Doing Work at a Football School

By Kyle Rowland on December 3, 2012 at 10:00a
26 Comments

Rarely has the hiring of a basketball coach at Ohio State elicited the type of jubilation seen when Urban Meyer was hired to lead the football program a year ago. And by rarely, think never. 

Winter is now more than football recruiting season.

In the summer of the 2004, when Thad Matta was introduced as the head men’s basketball coach at Ohio State, some fans were left asking, “Thad who?” But eight years later, Matta has turned a stepping-stone job into one of the nation’s elite positions.

Just 23 years ago, Gary Williams departed Ohio State for Maryland. While Williams was a graduate of Maryland, he left behind a team that was stockpiled with talent and one that had recently signed a highly ranked recruiting class. Among those high school seniors was Jim Jackson, who would develop into the national player of the year and a two-time consensus All-American.

Instead of leaving talent like that behind, Matta has helped attract it. He’s recruited three first-team All-Americans at Ohio State, including Naismith Award winner Evan Turner. Of Matta’s eight draft picks in eight seasons, seven have come in the first round. Greg Oden was selected first overall, Turner second and Mike Conley Jr. fourth.

But it’s not just NBA talent that Matta has on his résumé. There are plenty of wins mixed in – 226 to be exact.

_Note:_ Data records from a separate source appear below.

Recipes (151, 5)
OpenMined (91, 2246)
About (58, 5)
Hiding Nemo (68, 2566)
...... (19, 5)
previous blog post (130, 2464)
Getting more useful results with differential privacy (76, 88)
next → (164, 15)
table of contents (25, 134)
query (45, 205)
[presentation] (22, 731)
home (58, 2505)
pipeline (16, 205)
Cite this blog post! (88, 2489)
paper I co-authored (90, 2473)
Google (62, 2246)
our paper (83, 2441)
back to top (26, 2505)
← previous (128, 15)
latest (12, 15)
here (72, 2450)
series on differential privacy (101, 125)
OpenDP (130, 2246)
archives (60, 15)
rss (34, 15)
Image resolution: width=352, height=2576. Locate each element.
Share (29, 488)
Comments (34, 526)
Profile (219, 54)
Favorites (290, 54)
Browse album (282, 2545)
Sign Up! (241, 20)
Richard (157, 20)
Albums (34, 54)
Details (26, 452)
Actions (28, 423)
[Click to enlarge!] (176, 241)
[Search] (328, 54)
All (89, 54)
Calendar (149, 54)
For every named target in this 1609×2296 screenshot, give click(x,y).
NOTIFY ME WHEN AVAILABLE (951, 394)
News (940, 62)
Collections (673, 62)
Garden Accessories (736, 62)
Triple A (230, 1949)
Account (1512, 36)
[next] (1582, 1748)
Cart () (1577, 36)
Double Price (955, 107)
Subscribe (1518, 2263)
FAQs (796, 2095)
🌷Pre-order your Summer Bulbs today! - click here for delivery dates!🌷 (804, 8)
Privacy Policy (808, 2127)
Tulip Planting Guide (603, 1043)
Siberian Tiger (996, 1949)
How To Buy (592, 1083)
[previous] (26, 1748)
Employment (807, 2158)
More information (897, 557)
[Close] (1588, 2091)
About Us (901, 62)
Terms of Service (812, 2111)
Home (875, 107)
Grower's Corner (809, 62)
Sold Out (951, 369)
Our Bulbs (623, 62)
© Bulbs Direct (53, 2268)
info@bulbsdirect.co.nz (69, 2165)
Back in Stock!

“As you go into an off-season, you look and go, ‘OK, what do we have? What do we think we have?’” Matta said. “Quite honestly, you go through the first three weeks of practice and say, ‘OK, this is the direction we probably should head in.’”

Guard Lenzelle Smith Jr. touched on team-building before this season saying, “Will (Buford) and Jared (Sullinger), they are great guys who helped us build a tradition here. When they left, the tradition and the legacy is left behind. So we carry that on."

Coaches and players have done exactly that. Losing first-round draft picks has not impeded Ohio State’s growth as a basketball program.

The high level of success has heightened expectations that haven’t existed for half a century. Former head coach Jim O’Brien tried to downplay recruiting and positive results that turned into fans yearning for more.

He gave Buckeye Nation one Final Four. But Duke, North Carolina and Kentucky Ohio State was not. But that is exactly what Matta is striving for. It’s the same attitude football coaches at non-traditional powers have toward adopting Ohio State’s building blocks.

“When I got here, I looked at the Dukes, the North Carolinas, the Kentuckys and the one thing that was common was they weren’t built in five years,” Matta said. “They were built over decades.”

In eight-plus seasons at Ohio State, Matta has helped engineer five Big Ten championships, three conference tournament titles and two Final Fours. Not bad for less than a decade.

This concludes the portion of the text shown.